[Dataset excerpts]
• • • •
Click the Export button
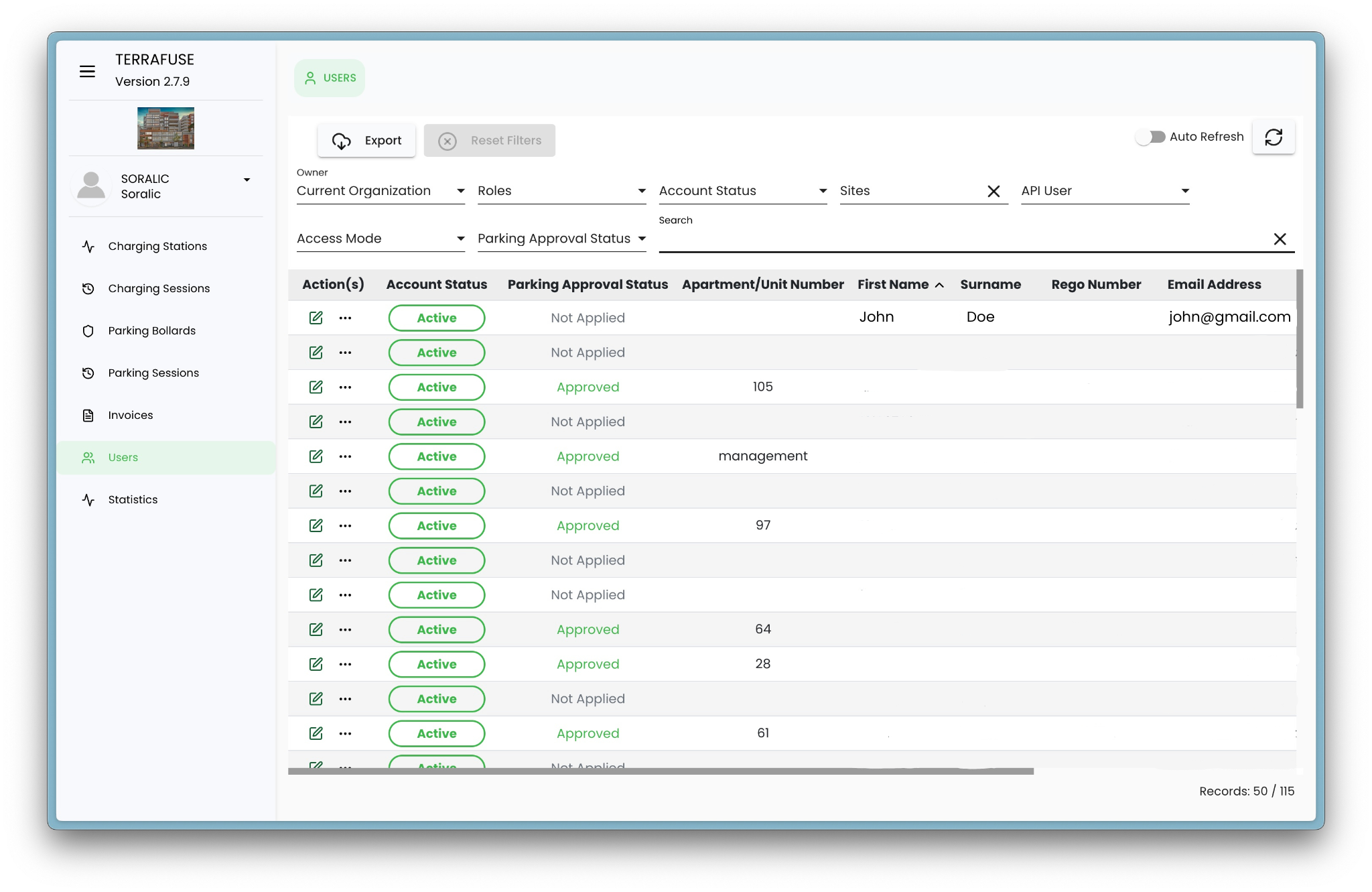1372x892 pixels. coord(366,141)
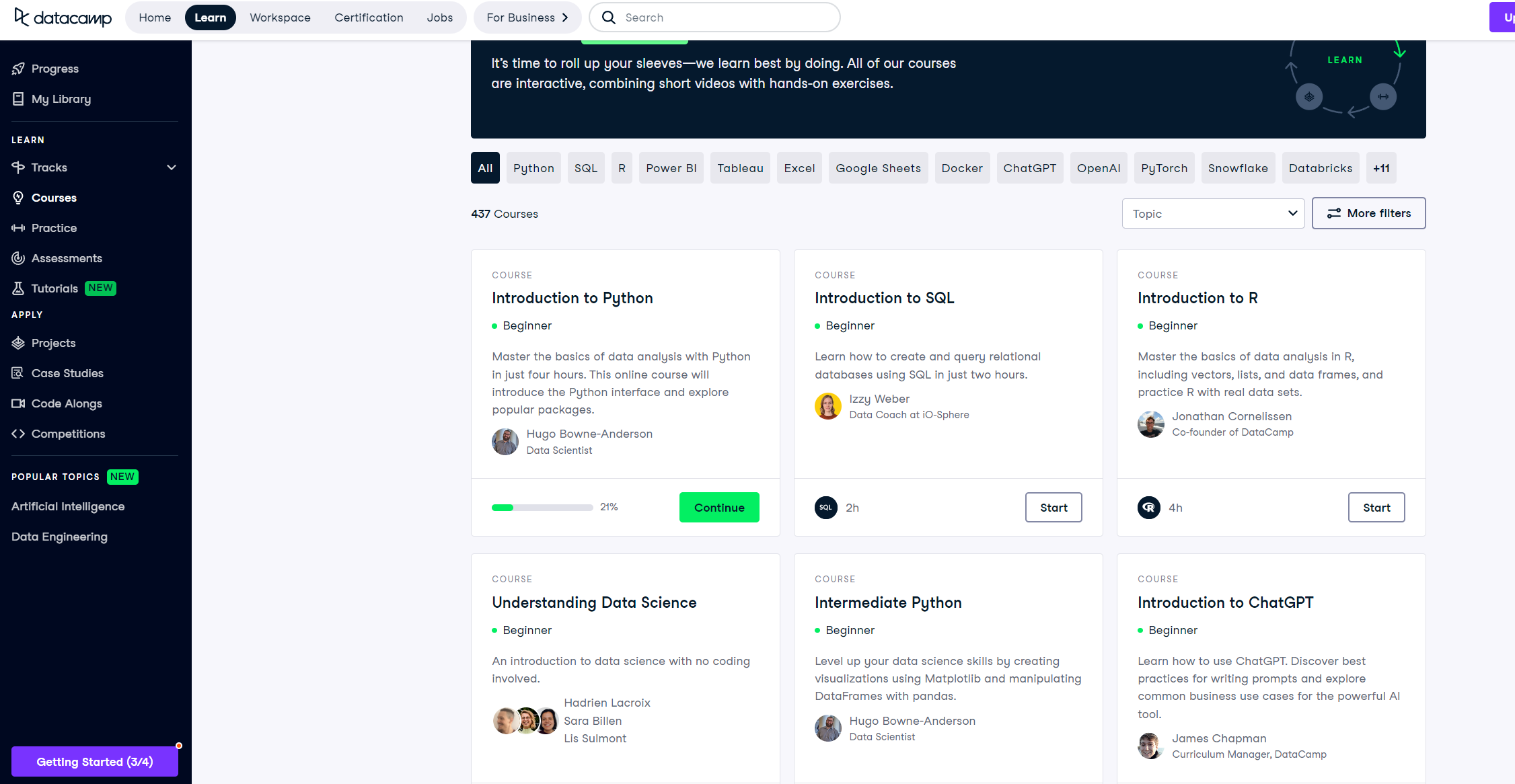This screenshot has height=784, width=1515.
Task: Select the ChatGPT filter chip
Action: (x=1029, y=168)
• • • •
What you have to do: Copy the records above exactly, omitting every picture.

Answer to this exercise:
Click the Export button
1372x892 pixels. coord(366,141)
This screenshot has height=784, width=1515.
Task: Select the ChatGPT filter chip
Action: (x=1029, y=168)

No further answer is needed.